例えば9月のリーマン・ブラザーズの破綻、
(投資家Cと投資家Dの会話)
C「リーマン破綻したらしいぞ!」
D「まじ?おれ投資家EとCDSの取引してるんだけど大丈夫かな・・・こりゃ投資してる場合じゃねーや」
(別の場所で)
E「・・・・(Cと取引してたけど大丈夫かな?それどころじゃないのかも・・・投資してる場合じゃないな)」
(再び戻って)
C「・・・(やっべー!このショックで金融機関の破綻が増えたらどーしよ。。それこそ肩代わりしてやれねーや・・・投資なんてしてる場合じゃねー)」
といった様に疑心暗鬼が市場に蔓延し、世界の株価下落に拍車をかけた。
また、こういった取引は非常に重複しており複雑になっている為、企業の倒産においての自分の持っている社債の損失額や、そもそもの取引における保証料の金額もその規模なども分かり辛い。
そこで今回の、清算機関設立である。
この機関がCDSの取引の仲立ちをすることで、まず何より倒産や破綻などによって損失が出るリスクが減る。

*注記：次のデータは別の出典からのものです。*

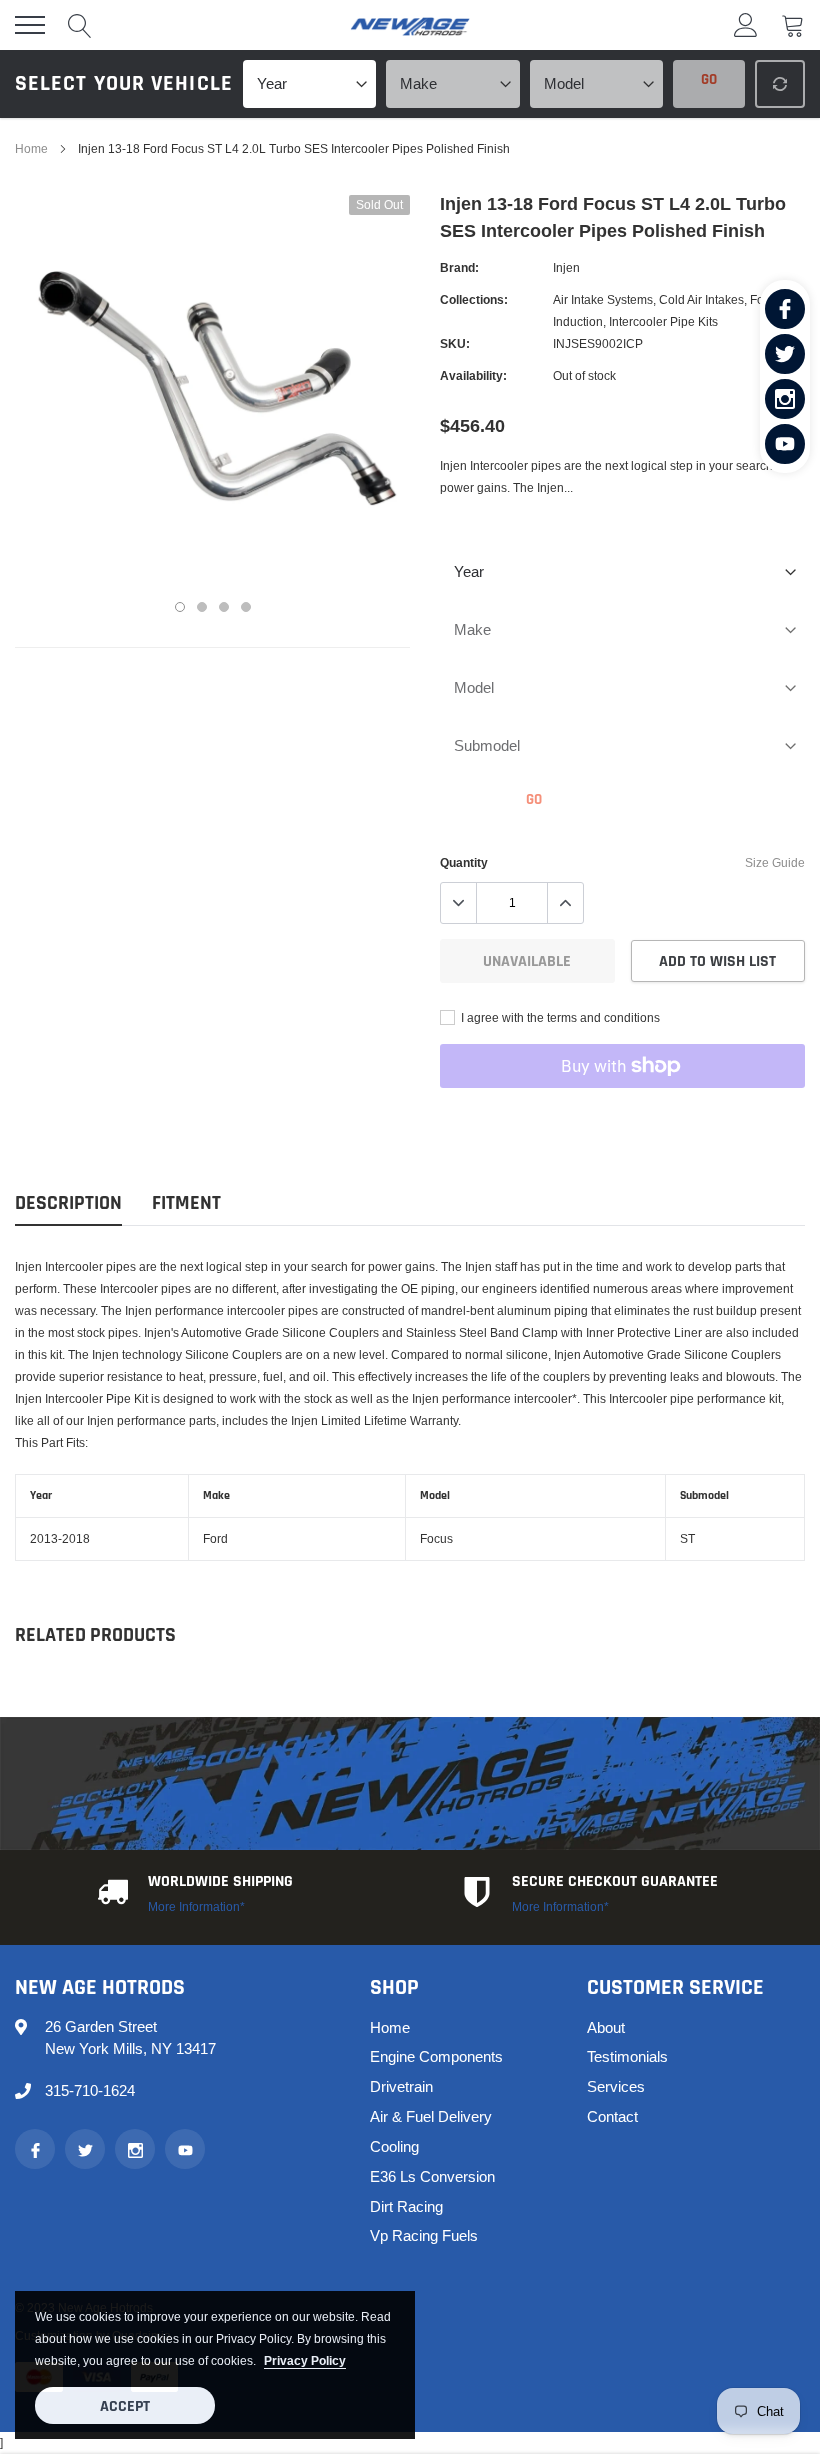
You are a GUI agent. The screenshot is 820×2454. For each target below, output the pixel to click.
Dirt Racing (406, 2206)
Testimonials (627, 2056)
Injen (566, 267)
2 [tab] (202, 607)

また、情報が一元化され取引内容やその規模等が透明になる事で市場の不安が軽減される。
そして、1つの機関で管理することにより、相対で取引していた場合での資金の相殺が行われ、やりとりの効率化が実現される。
今までなぜなかったのかというくらいの出来栄え!いいこと尽くしのような気がする。
やはりどこかが破綻・倒産した時に、「じゃあ誰が自分の分保証してくれるの!?」という空気が負の連鎖を引き起こし、株価を下落させてしまうのだと思う。企業も、融資してくれる人が減る、株価が下がる、資金を集めようにも銀行が貸し渋る・・といった様になってしまうと、また倒産・破綻が増える。
だからぜひ早急に設立してもらって、もっと思い切って投資できる世の中になれば、それが結局世界全体の利益になるはずだ。
歴史に残るリーマンショックを試練と捉えて新たに発展する世の中を、歴史の変動として見て参加していきたいと思う。